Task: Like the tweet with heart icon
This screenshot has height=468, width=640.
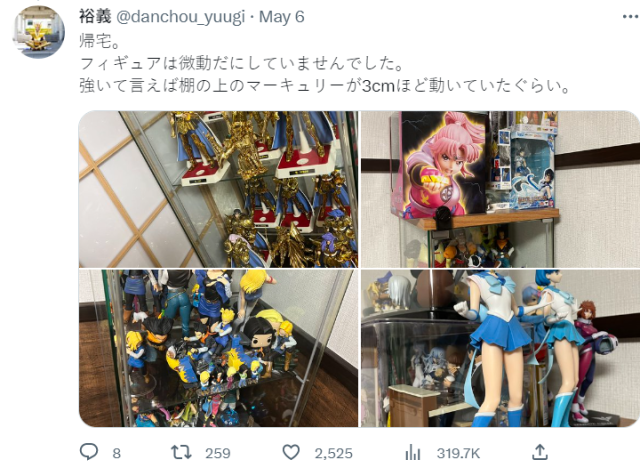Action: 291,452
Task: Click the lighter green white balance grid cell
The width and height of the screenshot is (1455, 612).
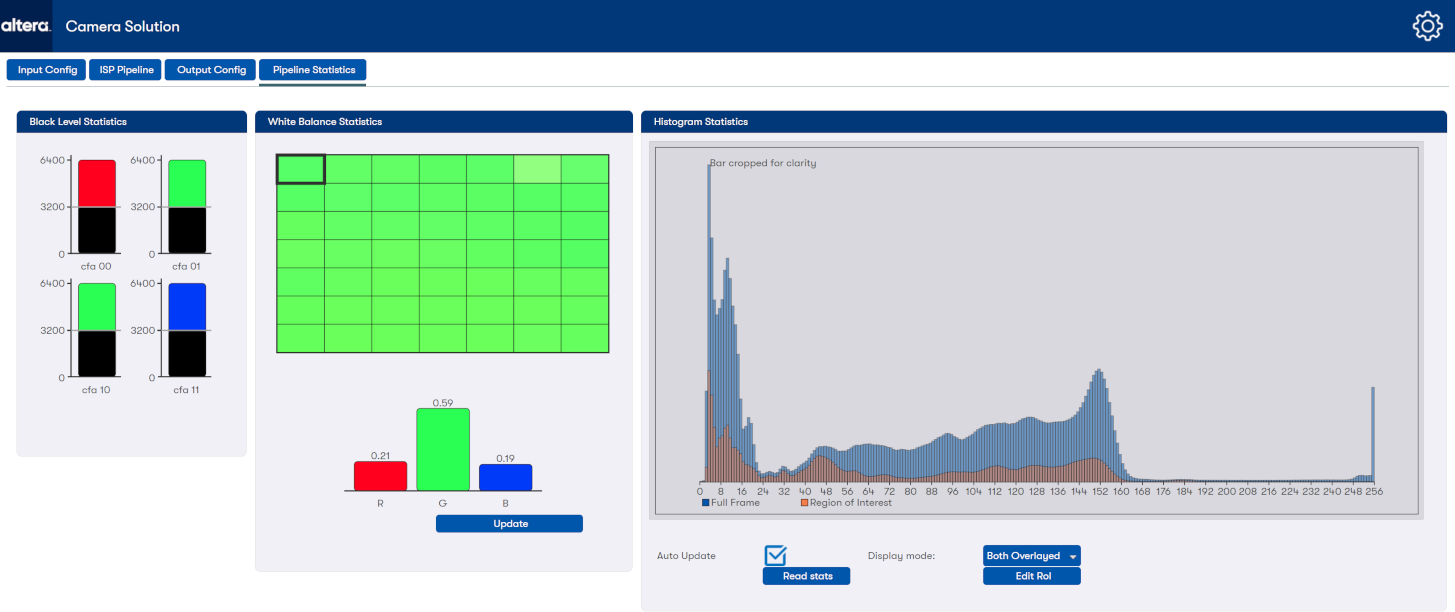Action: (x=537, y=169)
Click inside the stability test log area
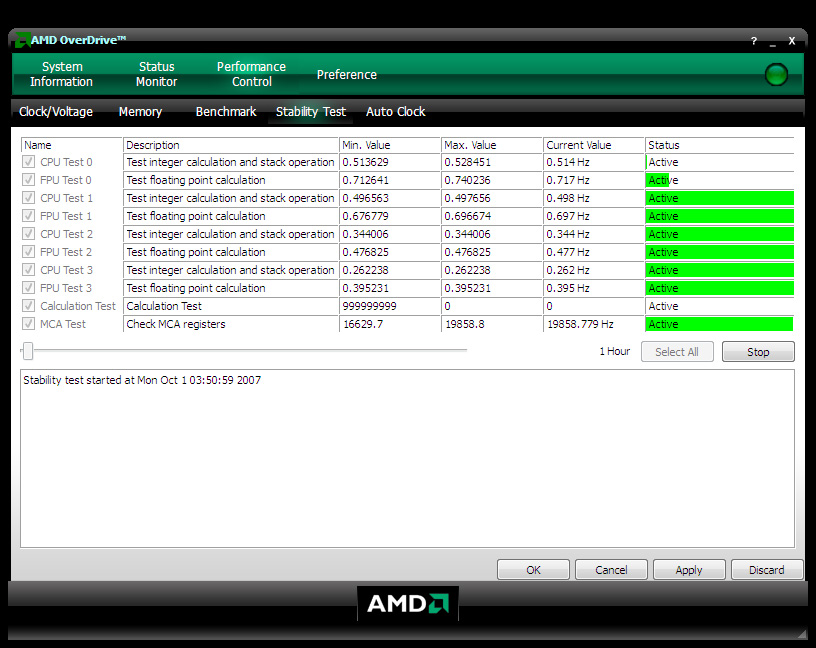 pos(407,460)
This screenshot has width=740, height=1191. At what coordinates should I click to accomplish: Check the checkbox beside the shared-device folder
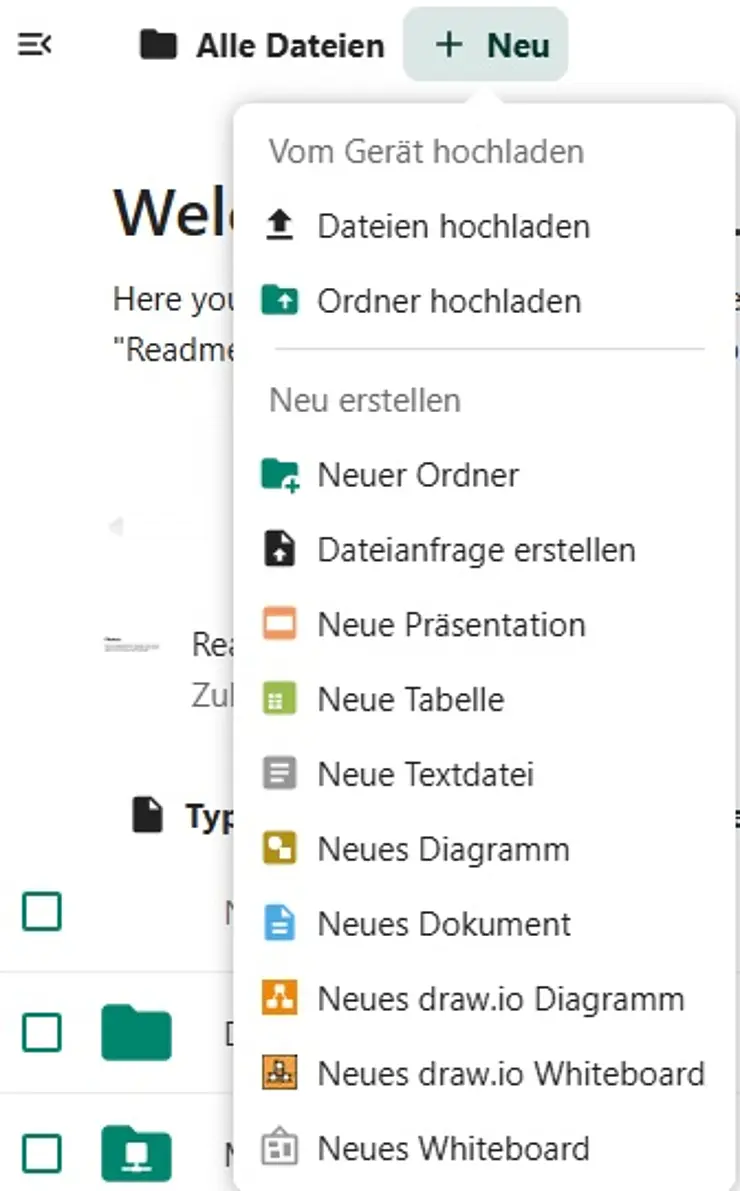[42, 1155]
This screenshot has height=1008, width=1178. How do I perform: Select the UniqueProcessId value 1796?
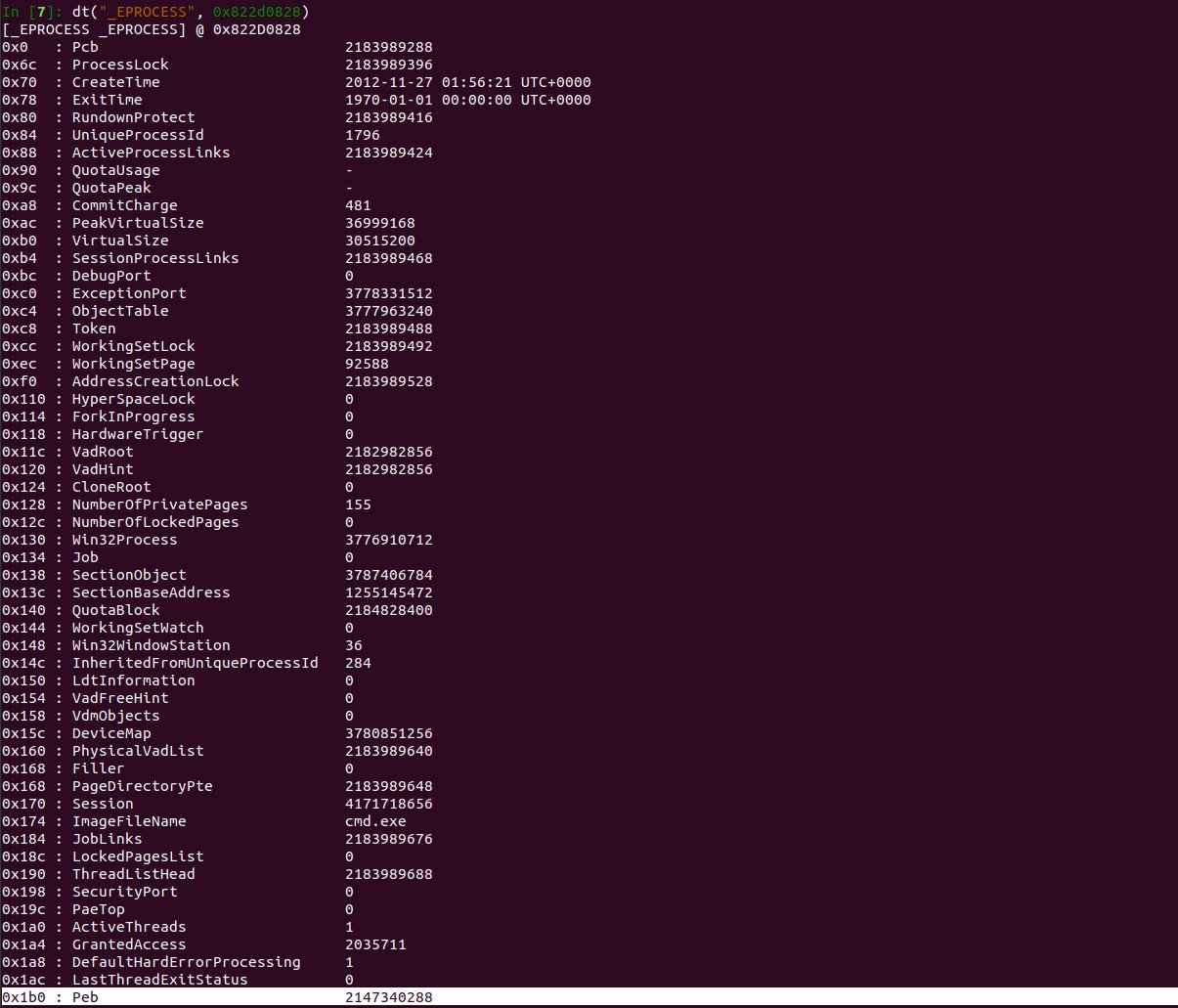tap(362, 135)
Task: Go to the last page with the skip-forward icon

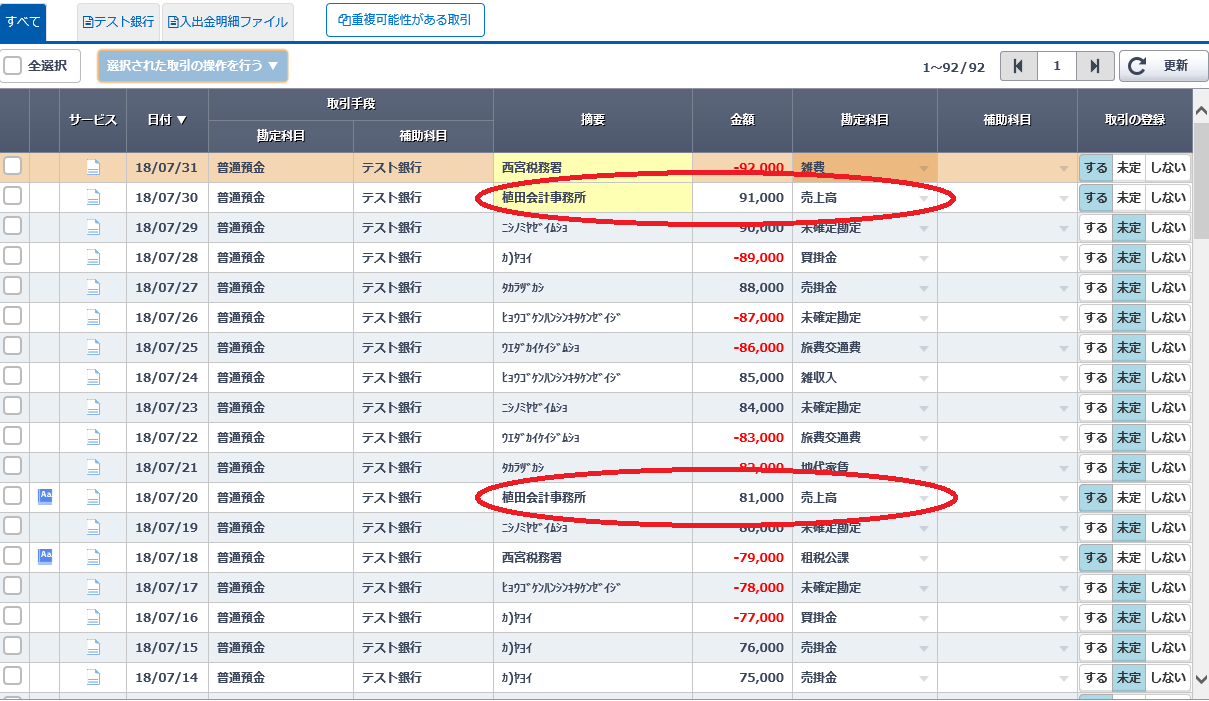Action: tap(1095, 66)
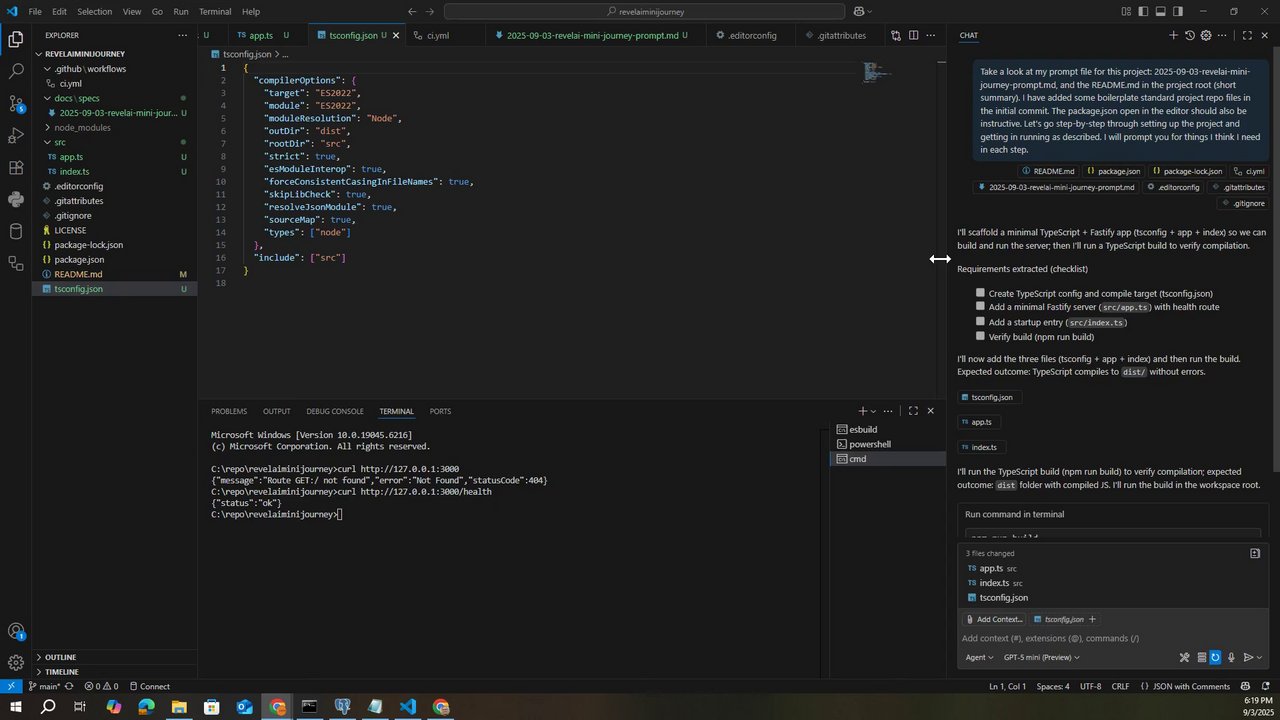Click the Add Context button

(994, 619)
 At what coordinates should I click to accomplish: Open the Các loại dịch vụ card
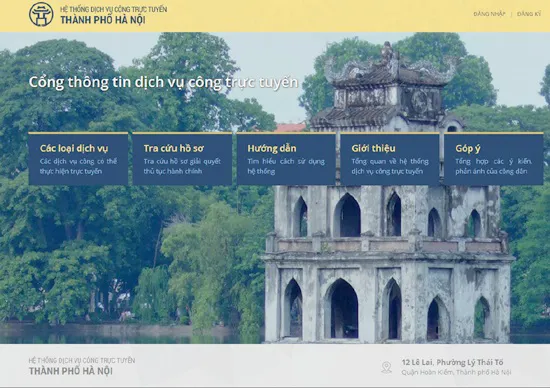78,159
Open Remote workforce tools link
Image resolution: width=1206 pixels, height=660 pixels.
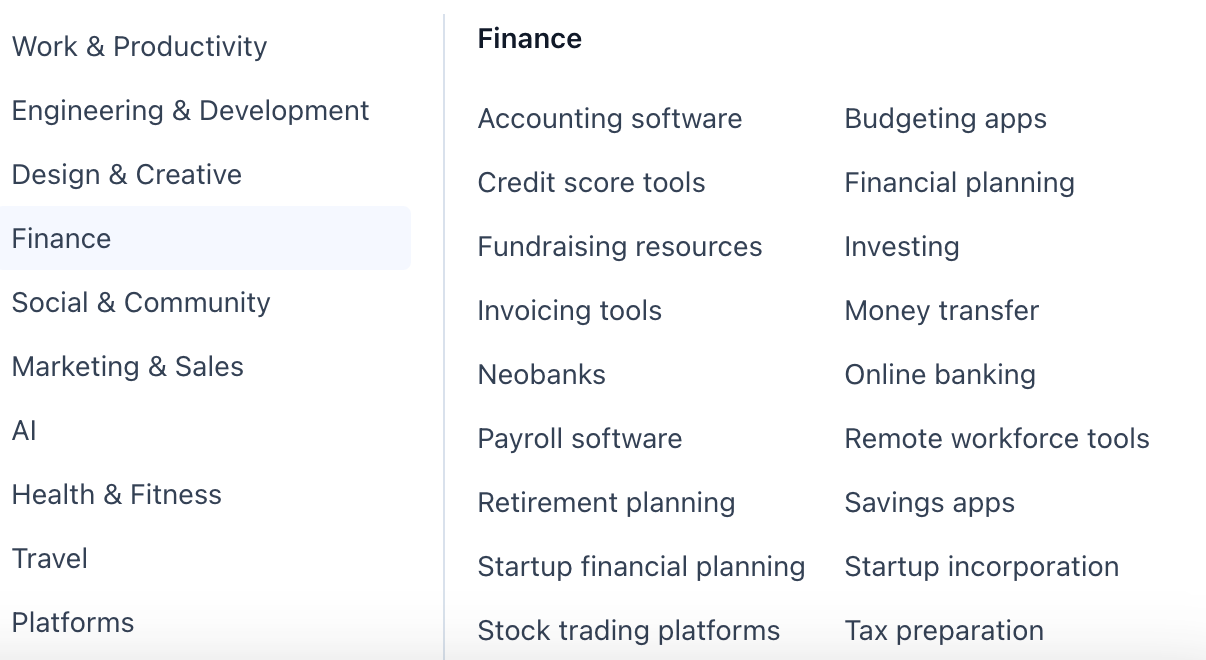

**EXERCISE BRIEF**
Leave every picture out and copy precisely the lines from the one containing "Open Remote workforce tools link" through the last line of the data above, both ends included.

**RESULT**
Open Remote workforce tools link
Image resolution: width=1206 pixels, height=660 pixels.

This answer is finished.